**JOBS**.
1: Can you rewrite the paragraph beginning "The Institute had decided to start preliminary mountaineering course" from the mountaineering institute excerpt as a short list that keeps its main facts?
2: Retype the portion of the mountaineering institute excerpt from "In the year of 1973" to "was great succeed.".
3: Which years are named in the mountaineering institute excerpt? List all of them.

The Institute had decided to start preliminary mountaineering course for boys and girls, The 1st Adventure course was conducted on the fixed dates i.e. from 28th May to 17th June 1964 for 21 days and 31 boys from all over the country attained this course, which had treated as a first boys Adventure course. In the year of May 1965 first Adventure girls course had started with 20 students.

In the year of 1973 the Institute was organized an International mountaineering meet at this Institute, approx 12 countries was attended in this conference and it was great succeed.

**Target position rows**.
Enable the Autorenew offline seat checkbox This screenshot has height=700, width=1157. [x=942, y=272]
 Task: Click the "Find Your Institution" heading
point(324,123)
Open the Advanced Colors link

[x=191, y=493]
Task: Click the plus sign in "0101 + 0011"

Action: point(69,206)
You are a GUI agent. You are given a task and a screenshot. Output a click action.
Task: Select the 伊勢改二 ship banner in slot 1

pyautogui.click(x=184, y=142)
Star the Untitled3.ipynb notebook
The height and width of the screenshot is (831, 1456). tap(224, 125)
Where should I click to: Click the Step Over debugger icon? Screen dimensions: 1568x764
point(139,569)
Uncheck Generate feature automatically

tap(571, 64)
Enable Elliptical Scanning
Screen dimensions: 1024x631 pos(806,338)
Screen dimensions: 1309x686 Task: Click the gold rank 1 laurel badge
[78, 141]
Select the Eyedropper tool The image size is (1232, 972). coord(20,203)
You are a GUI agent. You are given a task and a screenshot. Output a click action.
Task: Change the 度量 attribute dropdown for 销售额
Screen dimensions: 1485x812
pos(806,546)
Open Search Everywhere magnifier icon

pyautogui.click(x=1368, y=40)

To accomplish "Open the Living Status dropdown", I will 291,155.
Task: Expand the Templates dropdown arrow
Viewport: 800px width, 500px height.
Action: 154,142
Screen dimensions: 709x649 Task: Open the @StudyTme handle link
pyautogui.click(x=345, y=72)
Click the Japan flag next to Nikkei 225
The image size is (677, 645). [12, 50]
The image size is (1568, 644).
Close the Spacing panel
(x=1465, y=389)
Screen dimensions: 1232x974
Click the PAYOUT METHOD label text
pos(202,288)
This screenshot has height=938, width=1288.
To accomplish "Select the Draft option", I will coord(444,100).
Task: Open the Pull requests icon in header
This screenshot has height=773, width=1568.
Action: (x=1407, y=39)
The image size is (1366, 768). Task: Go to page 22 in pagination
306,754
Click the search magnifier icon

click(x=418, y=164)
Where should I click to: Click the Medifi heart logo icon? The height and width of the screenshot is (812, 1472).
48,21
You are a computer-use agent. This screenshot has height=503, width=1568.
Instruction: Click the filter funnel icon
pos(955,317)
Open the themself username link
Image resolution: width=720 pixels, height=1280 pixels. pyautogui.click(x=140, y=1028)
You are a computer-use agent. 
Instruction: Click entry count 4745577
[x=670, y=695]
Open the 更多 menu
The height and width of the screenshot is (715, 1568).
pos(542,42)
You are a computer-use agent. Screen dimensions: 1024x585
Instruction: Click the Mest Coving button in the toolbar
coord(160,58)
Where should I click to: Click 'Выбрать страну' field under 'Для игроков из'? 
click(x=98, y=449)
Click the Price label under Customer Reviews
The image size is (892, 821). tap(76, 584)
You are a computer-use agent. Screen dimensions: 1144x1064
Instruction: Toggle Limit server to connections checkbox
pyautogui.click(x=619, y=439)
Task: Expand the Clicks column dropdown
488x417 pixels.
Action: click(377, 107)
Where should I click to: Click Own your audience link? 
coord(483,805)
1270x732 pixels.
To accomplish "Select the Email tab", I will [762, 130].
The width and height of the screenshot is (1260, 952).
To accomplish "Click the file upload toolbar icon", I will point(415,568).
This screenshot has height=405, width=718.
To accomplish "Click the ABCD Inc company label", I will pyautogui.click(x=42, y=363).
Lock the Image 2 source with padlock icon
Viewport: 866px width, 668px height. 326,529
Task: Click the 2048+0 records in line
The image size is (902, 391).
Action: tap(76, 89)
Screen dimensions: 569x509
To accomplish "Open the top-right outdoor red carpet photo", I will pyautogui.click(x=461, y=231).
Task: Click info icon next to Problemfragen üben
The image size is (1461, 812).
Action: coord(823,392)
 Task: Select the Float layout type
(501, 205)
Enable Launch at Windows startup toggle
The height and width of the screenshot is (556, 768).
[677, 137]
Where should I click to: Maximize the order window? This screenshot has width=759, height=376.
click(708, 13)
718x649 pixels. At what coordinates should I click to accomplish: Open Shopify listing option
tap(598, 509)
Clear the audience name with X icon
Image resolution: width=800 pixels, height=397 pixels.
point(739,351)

**ANSWERS FOR THIS EXERCISE**.
1:
- The Institute decided to start preliminary mountaineering courses for boys and girls.
- The 1st Adventure course, treated as the first boys Adventure course, ran for 21 days, from 28th May to 17th June 1964.
- 31 boys from all over the country took that course.
- The first Adventure girls course started in May 1965 with 20 students.

2:
In the year of 1973 the Institute was organized an International mountaineering meet at this Institute, approx 12 countries was attended in this conference and it was great succeed.

3: 1964, 1965, 1973